I don't think that HPMoR is really at fourth or fifth grade reading level. I think the same is probably true of a lot of the other books being recommended here, for that matter. I suspect a lot of people here may not remember what it's like to be at a fourth or fifth grade reading level (as opposed to simply being in fourth or fifth grade.) I certainly don't.
The level is Boxcar Kids, Nancy Drew, RL Stein etc. Some suggestions have been hugely useful, some will be useful in middle school. No big deal. I've already downloaded all the series she likes so I'm willing to put things above her reading level (it's not like she won't learn to read at that level eventually). It was a good catch though that I was asking specifically about reading level and not just age. For her age she's about average, thought she does lag in math (I'm making sure she picks that ground up), but she does have the blessing of enjoying books. Giving her a respect for rationality and science would be nice. But really I'll be happy if she stopped talking about the Bieber. I just can't compete with the guy's hair helmet. EDIT: In Before Ender's Game is higher than her reading level. I know. I know. I'm putting your above reading level stuff in there too. She'll have a small library in her pocket and I'll forever be the favorite uncle. Muahaha.

The Giver trilogy is age appropriate and well-written dystopian children's novel. I remember very distinctly that this was my first exposure to what seemed like a plausible future world. (I read this in 4th grade so it might be too easy. )

The Hitchhiker's Guide to the Galaxy would also be good; I read this in 6th grade and it was book that sparked my interest in sci-fi.

The Giver is enjoyable, but it has this problem. The sequels are just bad. HHGTTG is good.

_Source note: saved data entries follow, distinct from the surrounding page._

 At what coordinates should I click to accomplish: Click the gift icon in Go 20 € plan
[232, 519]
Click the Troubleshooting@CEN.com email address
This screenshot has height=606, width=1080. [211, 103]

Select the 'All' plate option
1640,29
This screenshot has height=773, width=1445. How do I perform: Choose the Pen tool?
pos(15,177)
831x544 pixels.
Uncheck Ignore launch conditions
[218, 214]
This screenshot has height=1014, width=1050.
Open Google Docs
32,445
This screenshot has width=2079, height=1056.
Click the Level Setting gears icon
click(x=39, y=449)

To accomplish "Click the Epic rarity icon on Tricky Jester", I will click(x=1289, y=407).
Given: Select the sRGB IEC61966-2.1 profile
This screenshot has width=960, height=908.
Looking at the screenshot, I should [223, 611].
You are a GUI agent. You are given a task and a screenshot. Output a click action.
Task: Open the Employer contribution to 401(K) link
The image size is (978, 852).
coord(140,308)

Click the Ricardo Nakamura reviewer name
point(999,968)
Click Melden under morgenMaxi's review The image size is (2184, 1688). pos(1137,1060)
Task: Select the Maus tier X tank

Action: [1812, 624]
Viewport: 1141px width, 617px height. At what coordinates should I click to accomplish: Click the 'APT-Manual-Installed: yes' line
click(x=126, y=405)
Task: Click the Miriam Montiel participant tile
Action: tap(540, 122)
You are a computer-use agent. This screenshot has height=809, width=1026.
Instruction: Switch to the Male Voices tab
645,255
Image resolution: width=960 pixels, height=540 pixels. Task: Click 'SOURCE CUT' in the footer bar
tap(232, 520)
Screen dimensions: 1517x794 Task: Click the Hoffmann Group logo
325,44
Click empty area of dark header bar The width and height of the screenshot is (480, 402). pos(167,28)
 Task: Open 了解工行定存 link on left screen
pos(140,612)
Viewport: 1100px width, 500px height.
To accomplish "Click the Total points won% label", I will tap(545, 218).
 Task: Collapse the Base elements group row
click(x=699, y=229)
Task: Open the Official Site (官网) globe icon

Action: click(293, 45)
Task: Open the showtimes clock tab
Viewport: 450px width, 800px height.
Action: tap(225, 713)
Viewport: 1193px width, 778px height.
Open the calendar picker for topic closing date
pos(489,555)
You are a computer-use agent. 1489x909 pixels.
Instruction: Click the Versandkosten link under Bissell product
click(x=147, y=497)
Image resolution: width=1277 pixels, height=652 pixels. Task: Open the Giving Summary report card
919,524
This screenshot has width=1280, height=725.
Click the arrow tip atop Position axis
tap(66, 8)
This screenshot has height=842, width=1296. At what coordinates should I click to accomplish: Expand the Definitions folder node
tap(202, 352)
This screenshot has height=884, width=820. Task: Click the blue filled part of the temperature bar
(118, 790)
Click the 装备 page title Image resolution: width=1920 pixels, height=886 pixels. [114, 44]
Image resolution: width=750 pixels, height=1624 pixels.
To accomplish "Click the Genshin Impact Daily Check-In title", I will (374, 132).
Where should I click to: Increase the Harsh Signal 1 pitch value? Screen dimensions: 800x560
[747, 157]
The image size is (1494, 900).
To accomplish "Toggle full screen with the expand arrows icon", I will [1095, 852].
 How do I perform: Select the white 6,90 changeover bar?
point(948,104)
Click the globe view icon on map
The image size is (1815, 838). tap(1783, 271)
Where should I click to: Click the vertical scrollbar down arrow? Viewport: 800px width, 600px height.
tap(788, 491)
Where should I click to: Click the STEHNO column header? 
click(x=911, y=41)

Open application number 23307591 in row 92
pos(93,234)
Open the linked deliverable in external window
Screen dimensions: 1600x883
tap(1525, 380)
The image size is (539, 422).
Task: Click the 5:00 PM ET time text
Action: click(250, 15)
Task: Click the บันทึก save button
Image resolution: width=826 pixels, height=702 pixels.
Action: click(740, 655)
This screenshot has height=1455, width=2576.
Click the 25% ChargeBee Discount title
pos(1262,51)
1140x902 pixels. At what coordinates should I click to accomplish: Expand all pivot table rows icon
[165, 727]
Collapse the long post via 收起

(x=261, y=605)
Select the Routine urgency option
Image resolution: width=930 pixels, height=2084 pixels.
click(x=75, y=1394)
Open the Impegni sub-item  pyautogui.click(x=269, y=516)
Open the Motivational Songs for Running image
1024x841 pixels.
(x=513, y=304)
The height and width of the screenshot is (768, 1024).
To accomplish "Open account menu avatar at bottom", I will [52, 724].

The subtle knife series by Philip pullman. Without a doubt

Smith of Wootton Major . I read this book when I was about 10 or 11, and I still remember what it felt like as it rewired my mind.

Ender's Game, of course, as you'd said.

Scott Westerfeld's Leviathan trilogy (not to be confused with that other book by the same title).

Pretty much anything by Terry Pratchett except for The Colour of Magic (it's not great), but especially the Tiffany Aching books (starting with The Wee Free Men), and possibly Small Gods.

Neil Gaiman's Stardust, and especially The Dream Hunters.

The Myth series by Robert Asprin.

Hmm, upon reflect... (read more)


The Artemis Fowl series should spur an interest in technology - I loved it (I only read up to The Eternity Cube though). The plans in the series also have a lot of flaws, that were frustrating to notice, but I suppose that could provide some lesson or another. It's pretty irrational actually; I suggest it as it may provoke a reaction to irrationality.

Little Brother by Cory Doctorow. It made me really want to learn programming, thought I'm not sure what reading level it is.

The Great Book of Amber by Roger Zelazny should be right up her alley in a couple years.